ESPN to revamp and rebrand its global football coverage

Pay-television broadcaster ESPN will exploit its live football rights through a new website, ESPNFC, whose launch marks the first stage of a rebranding exercise that will cover all of the company’s football-dedicated websites and some of its television programmes.

The new website, which will eventually integrate the ESPN Soccernet, ESPN Deportes and ESPN.com/soccer websites under one brand, will initially focus on the Uefa Euro 2012 national team tournament. It is available online and via mobile, tablet and internet-connected televisions.

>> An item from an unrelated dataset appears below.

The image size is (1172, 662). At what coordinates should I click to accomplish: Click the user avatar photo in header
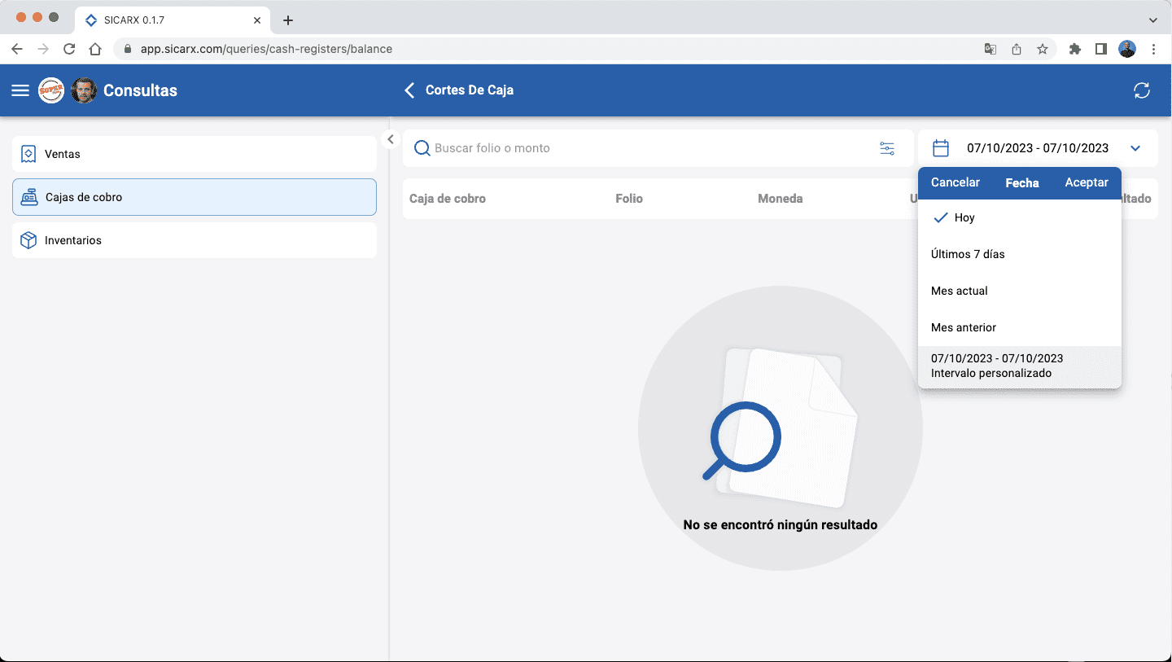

ESPN will exploit its live US and Caribbean rights for Euro 2012 on the website for viewers in those territories and will then expand the website’s offering later this year – when the old website URLs are expected to be swallowed up by ESPNFC – to offer live football programming from its worldwide rights portfolio. The coverage will be geo-blocked to viewers outside the territories where the rights are held by ESPN. The ESPNFC website will also offer locally-tailored content in users’ native languages in different parts of the world.

The ESPNFC brand is also expected to be rolled out across some of the network’s football-dedicated programmes worldwide over the coming months. As a starting point, the broadcaster’s football discussion show ESPNsoccernet PressPass has been renamed ESPNFC PressPass.

Russell Wolff, executive vice-president and managing director of the ESPN International division, said: “ESPNFC is really about three things – underlining our commitment to the sport of [football] globally, continuing to build on our existing digital leadership around the globe and enhancing the way we cover the sport locally in markets all over the world through new features, content creators and enhanced localisation and personalisation capabilities.”

ESPN has multi-platform rights for a number of domestic football competitions across various territories. John Kosner, ESPN’s vice-president of digital and print media, told the Financial Times: “Fragmentation is a challenge but it’s also an opportunity. There wasn’t an easy way to access all of those leagues, all of those players in a high quality way and that’s our goal.”